**Problem requirements**
Each record needs to be retyped exactly, though its pictures should not appear.
++++++
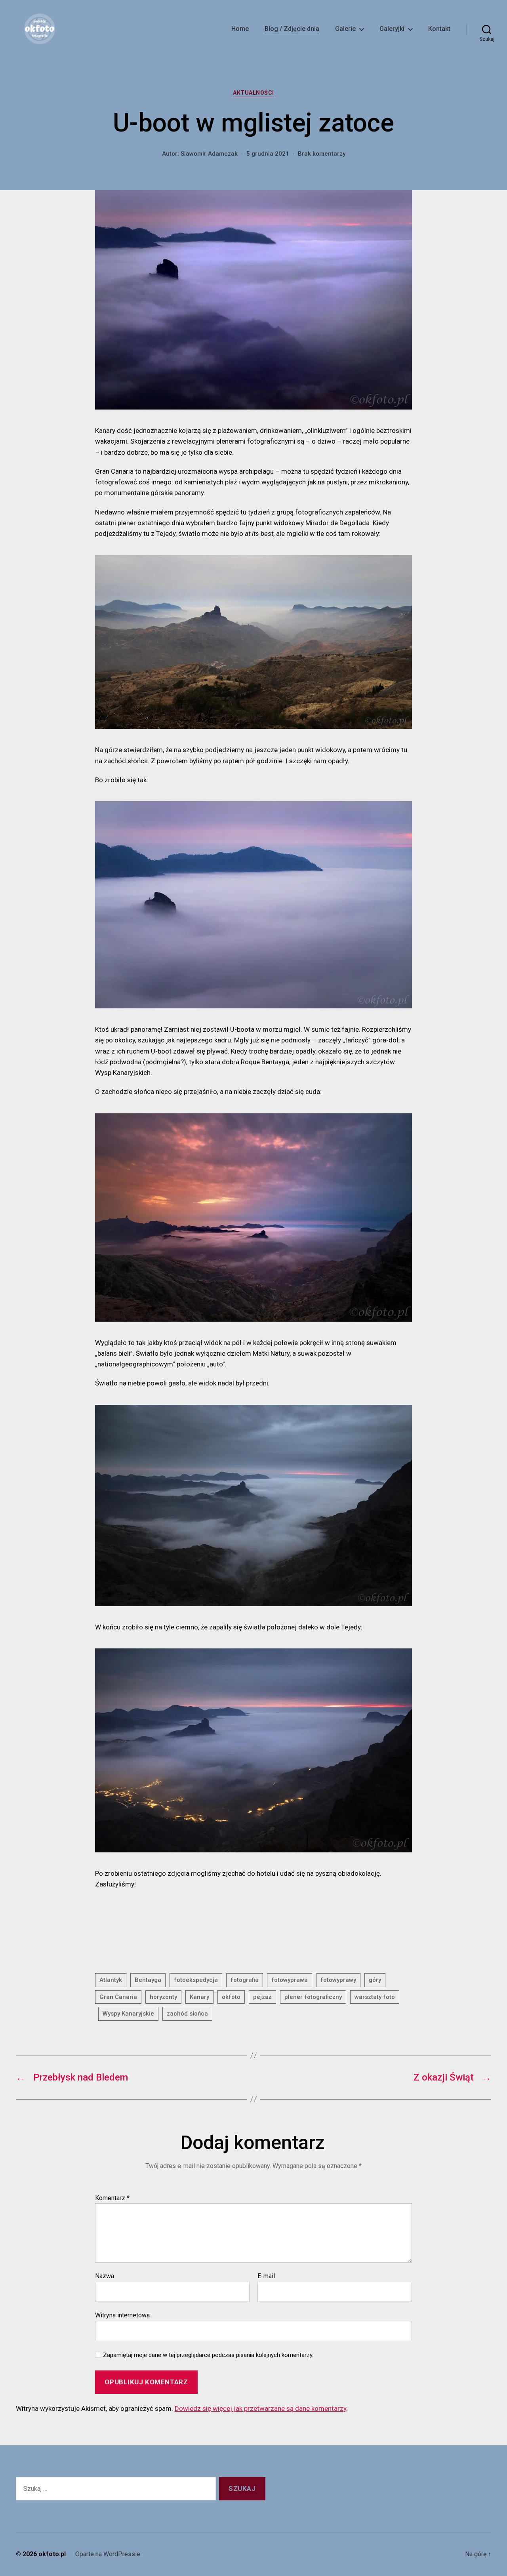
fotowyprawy (338, 1979)
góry (375, 1979)
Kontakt (439, 28)
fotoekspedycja (196, 1979)
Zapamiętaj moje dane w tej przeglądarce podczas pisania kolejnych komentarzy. (208, 2355)
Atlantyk (110, 1979)
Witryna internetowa (122, 2315)
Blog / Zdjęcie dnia (292, 28)
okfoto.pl (52, 2554)
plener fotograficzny (313, 1997)
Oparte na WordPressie (107, 2554)
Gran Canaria (118, 1997)
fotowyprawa (289, 1979)
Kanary (199, 1997)
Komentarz (112, 2198)
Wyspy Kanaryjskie (128, 2013)
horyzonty (163, 1997)
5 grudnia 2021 (267, 153)
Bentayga (148, 1979)
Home (240, 28)
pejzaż (262, 1997)
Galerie (345, 28)
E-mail (266, 2276)
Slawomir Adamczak (209, 153)
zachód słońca (187, 2013)
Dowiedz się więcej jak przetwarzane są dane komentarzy (260, 2408)
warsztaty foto (375, 1997)
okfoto (231, 1997)
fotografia (245, 1979)
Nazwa (104, 2276)
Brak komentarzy (321, 153)
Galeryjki (391, 28)
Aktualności (253, 93)
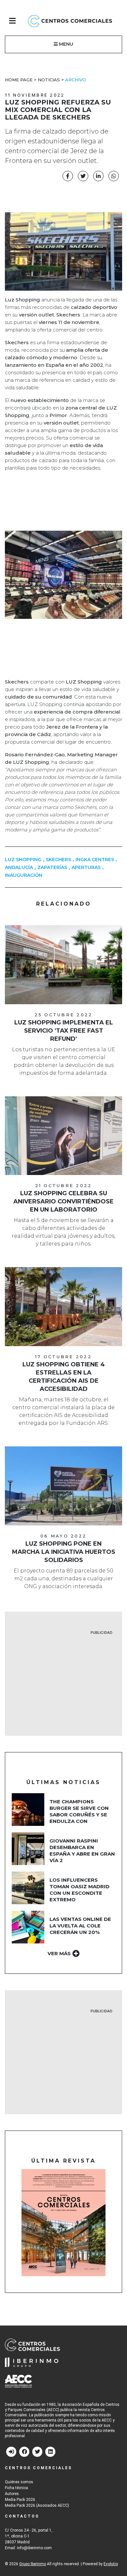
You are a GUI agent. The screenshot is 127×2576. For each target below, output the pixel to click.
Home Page (19, 79)
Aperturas (86, 867)
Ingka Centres (95, 859)
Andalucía (19, 867)
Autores (12, 2493)
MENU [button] (65, 44)
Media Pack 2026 (20, 2499)
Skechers (58, 859)
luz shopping (23, 859)
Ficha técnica (16, 2488)
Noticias (49, 79)
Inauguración (23, 875)
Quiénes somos (19, 2482)
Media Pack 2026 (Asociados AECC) (37, 2505)
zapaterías (52, 867)
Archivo (75, 79)
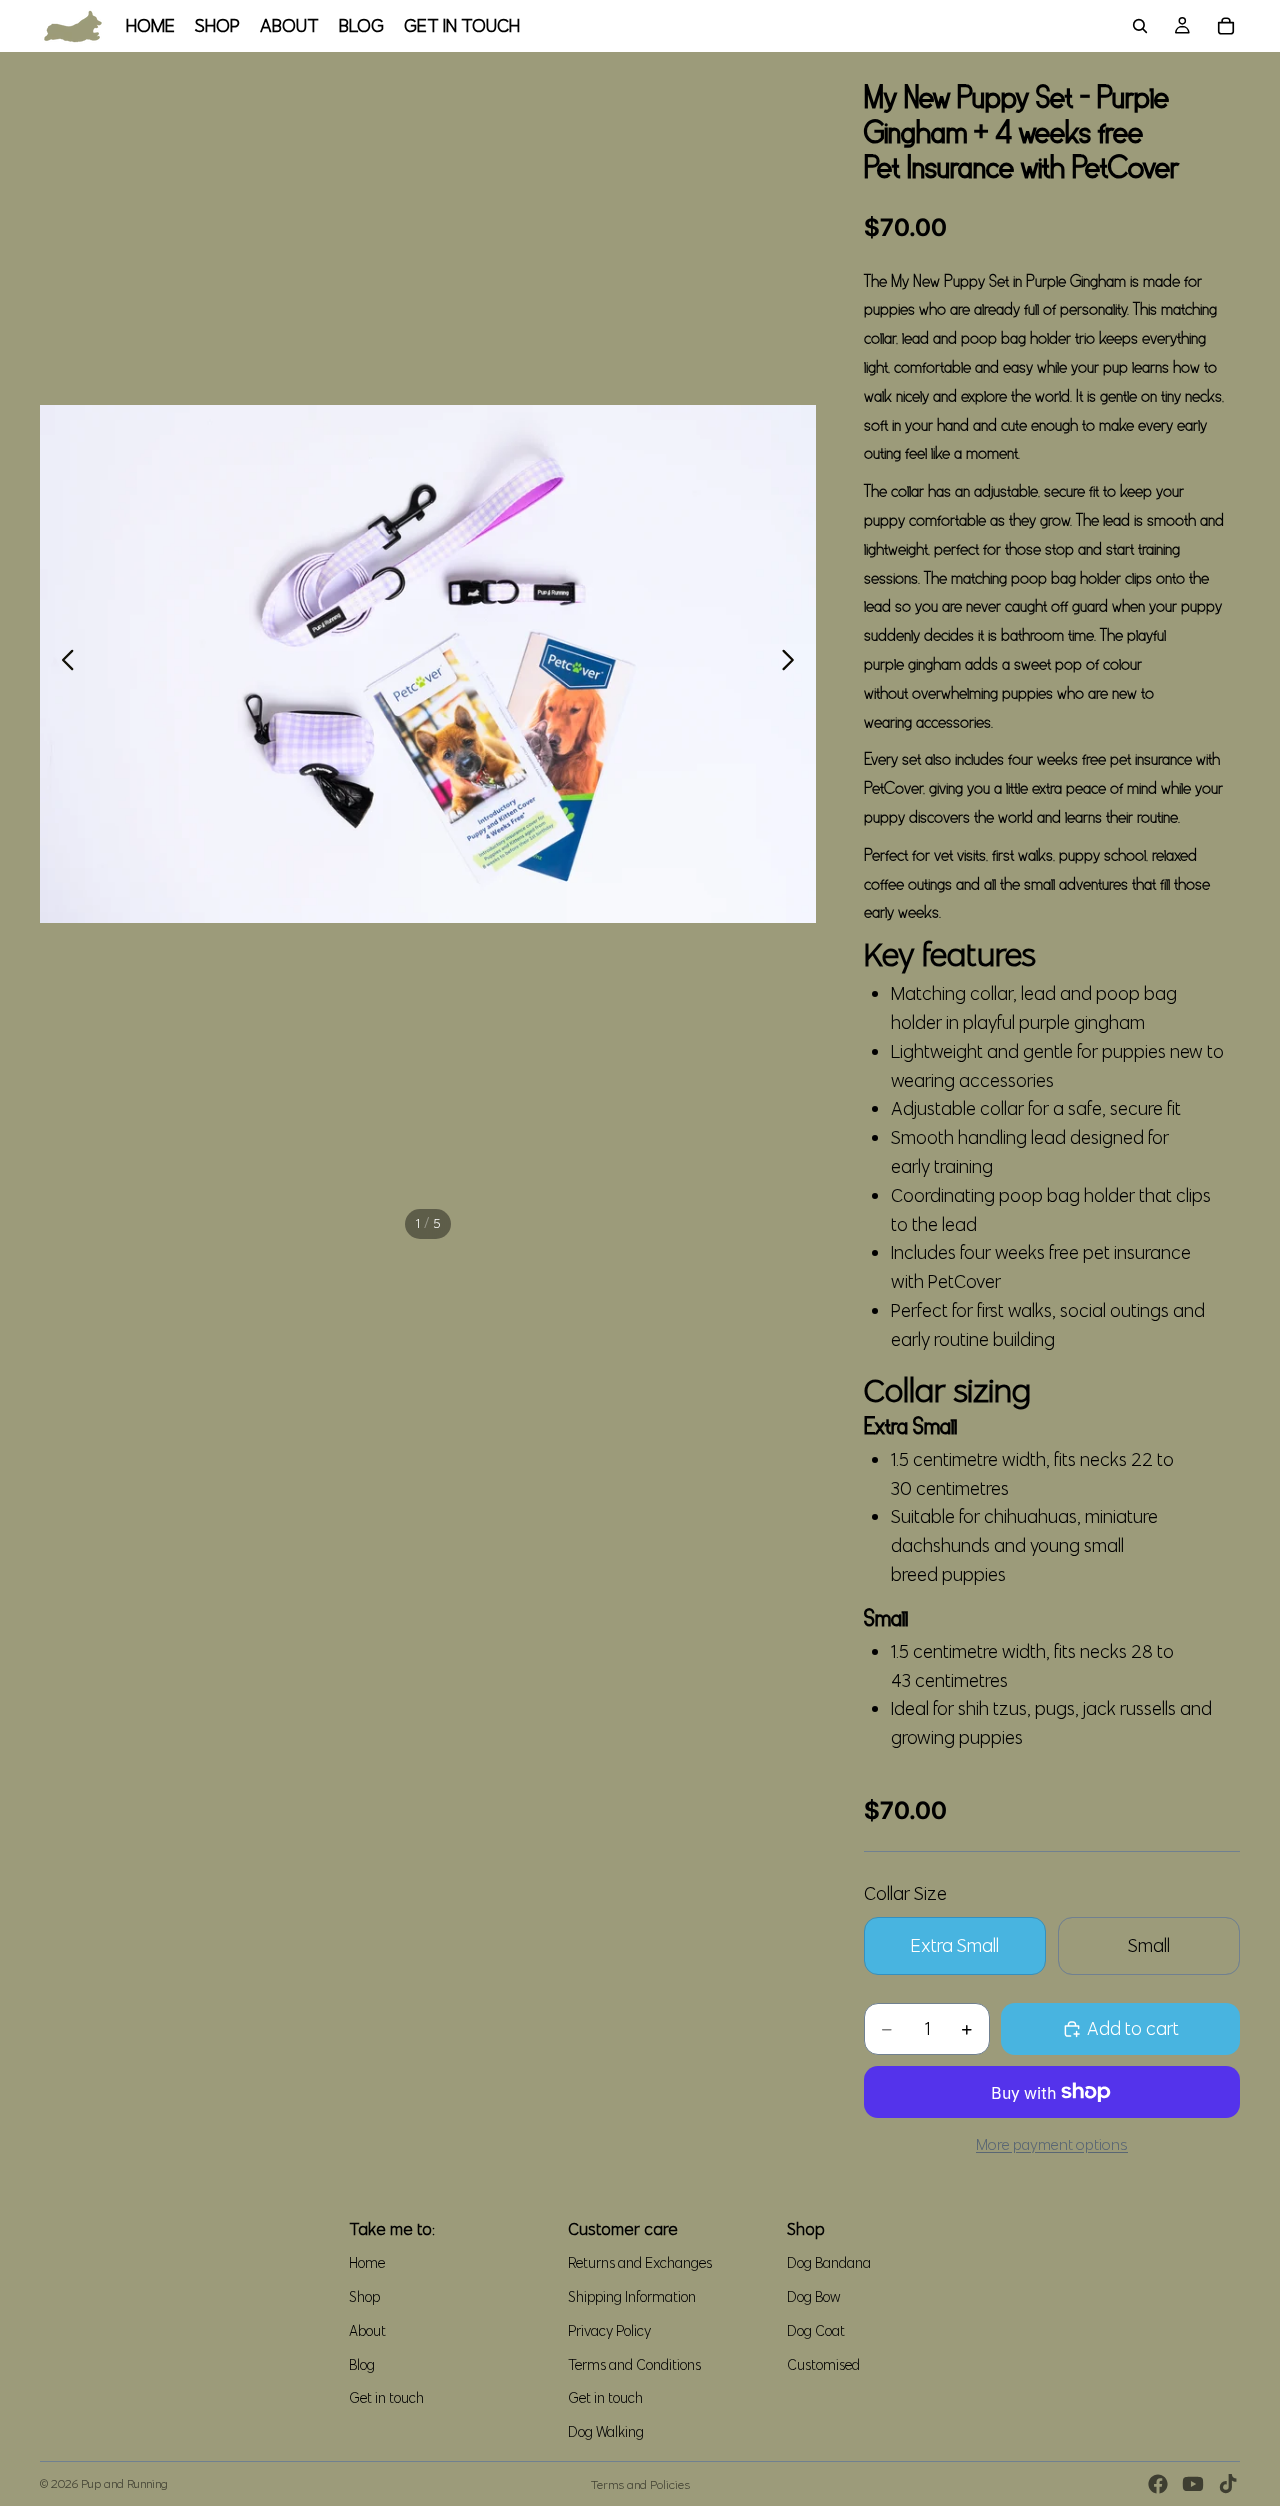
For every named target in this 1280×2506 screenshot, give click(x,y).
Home (367, 2263)
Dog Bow (814, 2297)
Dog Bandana (829, 2263)
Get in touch (386, 2398)
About (367, 2331)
++++++
**Solution to this task**
fotowyprawy (338, 1979)
góry (375, 1979)
Kontakt (439, 28)
fotoekspedycja (196, 1979)
Zapamiętaj moje dane w tej przeglądarce podczas pisania kolejnych komentarzy. (208, 2355)
Atlantyk (110, 1979)
Witryna internetowa (122, 2315)
Blog / Zdjęcie dnia (292, 28)
okfoto.pl (52, 2554)
plener fotograficzny (313, 1997)
Oparte na WordPressie (107, 2554)
Gran Canaria (118, 1997)
fotowyprawa (289, 1979)
Kanary (199, 1997)
Komentarz (112, 2198)
Wyspy Kanaryjskie (128, 2013)
horyzonty (163, 1997)
5 grudnia 2021 (267, 153)
Bentayga (148, 1979)
Home (240, 28)
pejzaż (262, 1997)
Galerie (345, 28)
E-mail (266, 2276)
Slawomir Adamczak (209, 153)
zachód słońca (187, 2013)
Dowiedz się więcej jak przetwarzane są dane komentarzy (260, 2408)
warsztaty foto (375, 1997)
okfoto (231, 1997)
fotografia (245, 1979)
Nazwa (104, 2276)
Brak komentarzy (321, 153)
Galeryjki (391, 28)
Aktualności (253, 93)
You are a GUI agent. The screenshot is 127×2576. For each target below, output the pixel to click.
Home Page (19, 79)
Aperturas (86, 867)
Ingka Centres (95, 859)
Andalucía (19, 867)
Autores (12, 2493)
MENU [button] (65, 44)
Media Pack 2026 (20, 2499)
Skechers (58, 859)
luz shopping (23, 859)
Ficha técnica (16, 2488)
Noticias (49, 79)
Inauguración (23, 875)
Quiénes somos (19, 2482)
Media Pack 2026 (Asociados AECC) (37, 2505)
zapaterías (52, 867)
Archivo (75, 79)
For every named target in this 1280×2506 screenshot, give click(x,y).
Home (367, 2263)
Dog Bow (814, 2297)
Dog Bandana (829, 2263)
Get in touch (386, 2398)
About (367, 2331)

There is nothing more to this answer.